──────── Information supplied

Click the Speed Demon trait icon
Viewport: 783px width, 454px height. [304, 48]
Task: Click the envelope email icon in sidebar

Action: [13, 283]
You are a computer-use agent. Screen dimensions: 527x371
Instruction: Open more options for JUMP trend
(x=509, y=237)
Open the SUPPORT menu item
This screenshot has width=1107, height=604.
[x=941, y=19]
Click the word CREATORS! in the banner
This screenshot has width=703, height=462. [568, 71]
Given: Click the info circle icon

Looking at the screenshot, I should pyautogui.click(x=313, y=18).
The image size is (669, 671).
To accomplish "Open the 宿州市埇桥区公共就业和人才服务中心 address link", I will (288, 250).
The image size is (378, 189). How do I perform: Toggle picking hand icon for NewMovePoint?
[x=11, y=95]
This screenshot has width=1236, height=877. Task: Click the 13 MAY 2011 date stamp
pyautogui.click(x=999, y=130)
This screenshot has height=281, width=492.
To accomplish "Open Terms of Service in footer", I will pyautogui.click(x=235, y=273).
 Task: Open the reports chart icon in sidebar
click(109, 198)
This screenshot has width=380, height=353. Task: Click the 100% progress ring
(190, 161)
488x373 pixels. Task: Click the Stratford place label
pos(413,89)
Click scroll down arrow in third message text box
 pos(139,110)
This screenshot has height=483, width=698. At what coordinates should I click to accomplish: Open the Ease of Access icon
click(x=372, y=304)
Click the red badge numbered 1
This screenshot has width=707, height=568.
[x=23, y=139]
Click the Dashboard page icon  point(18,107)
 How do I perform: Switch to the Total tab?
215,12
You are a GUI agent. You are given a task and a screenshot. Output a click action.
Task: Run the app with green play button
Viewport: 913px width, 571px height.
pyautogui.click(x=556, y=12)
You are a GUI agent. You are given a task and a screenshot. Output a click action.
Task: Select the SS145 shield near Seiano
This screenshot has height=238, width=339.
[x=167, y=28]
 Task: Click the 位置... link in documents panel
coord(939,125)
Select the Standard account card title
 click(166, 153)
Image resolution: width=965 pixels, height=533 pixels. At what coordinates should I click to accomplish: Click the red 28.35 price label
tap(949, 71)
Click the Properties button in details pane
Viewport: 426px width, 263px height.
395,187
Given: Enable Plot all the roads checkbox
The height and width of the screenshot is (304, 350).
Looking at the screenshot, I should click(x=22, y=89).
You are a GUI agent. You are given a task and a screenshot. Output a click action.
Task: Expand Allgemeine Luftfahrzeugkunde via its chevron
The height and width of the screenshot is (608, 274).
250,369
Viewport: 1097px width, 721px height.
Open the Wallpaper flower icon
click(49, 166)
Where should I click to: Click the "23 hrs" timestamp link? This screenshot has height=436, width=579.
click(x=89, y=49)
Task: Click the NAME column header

────────────────

▸ Your instructions
Take the entries above and copy them out exactly.

▸ Answer space
Click the Speed Demon trait icon
Viewport: 783px width, 454px height. [304, 48]
Task: Click the envelope email icon in sidebar

Action: [13, 283]
You are a computer-use agent. Screen dimensions: 527x371
Instruction: Open more options for JUMP trend
(x=509, y=237)
Open the SUPPORT menu item
This screenshot has width=1107, height=604.
[x=941, y=19]
Click the word CREATORS! in the banner
This screenshot has width=703, height=462. [568, 71]
Given: Click the info circle icon

Looking at the screenshot, I should pyautogui.click(x=313, y=18).
The image size is (669, 671).
To accomplish "Open the 宿州市埇桥区公共就业和人才服务中心 address link", I will (288, 250).
The image size is (378, 189). How do I perform: Toggle picking hand icon for NewMovePoint?
[x=11, y=95]
This screenshot has width=1236, height=877. Task: Click the 13 MAY 2011 date stamp
pyautogui.click(x=999, y=130)
This screenshot has height=281, width=492.
To accomplish "Open Terms of Service in footer", I will pyautogui.click(x=235, y=273).
 Task: Open the reports chart icon in sidebar
click(109, 198)
This screenshot has width=380, height=353. Task: Click the 100% progress ring
(190, 161)
488x373 pixels. Task: Click the Stratford place label
pos(413,89)
Click scroll down arrow in third message text box
 pos(139,110)
This screenshot has height=483, width=698. At what coordinates should I click to accomplish: Open the Ease of Access icon
click(x=372, y=304)
Click the red badge numbered 1
This screenshot has width=707, height=568.
[x=23, y=139]
Click the Dashboard page icon  point(18,107)
 How do I perform: Switch to the Total tab?
215,12
You are a GUI agent. You are given a task and a screenshot. Output a click action.
Task: Run the app with green play button
Viewport: 913px width, 571px height.
pyautogui.click(x=556, y=12)
You are a GUI agent. You are given a task and a screenshot. Output a click action.
Task: Select the SS145 shield near Seiano
This screenshot has height=238, width=339.
[x=167, y=28]
 Task: Click the 位置... link in documents panel
coord(939,125)
Select the Standard account card title
 click(166, 153)
Image resolution: width=965 pixels, height=533 pixels. At what coordinates should I click to accomplish: Click the red 28.35 price label
tap(949, 71)
Click the Properties button in details pane
Viewport: 426px width, 263px height.
395,187
Given: Enable Plot all the roads checkbox
The height and width of the screenshot is (304, 350).
Looking at the screenshot, I should click(x=22, y=89).
You are a GUI agent. You are given a task and a screenshot. Output a click action.
Task: Expand Allgemeine Luftfahrzeugkunde via its chevron
The height and width of the screenshot is (608, 274).
250,369
Viewport: 1097px width, 721px height.
Open the Wallpaper flower icon
click(49, 166)
Where should I click to: Click the "23 hrs" timestamp link? This screenshot has height=436, width=579.
click(x=89, y=49)
Task: Click the NAME column header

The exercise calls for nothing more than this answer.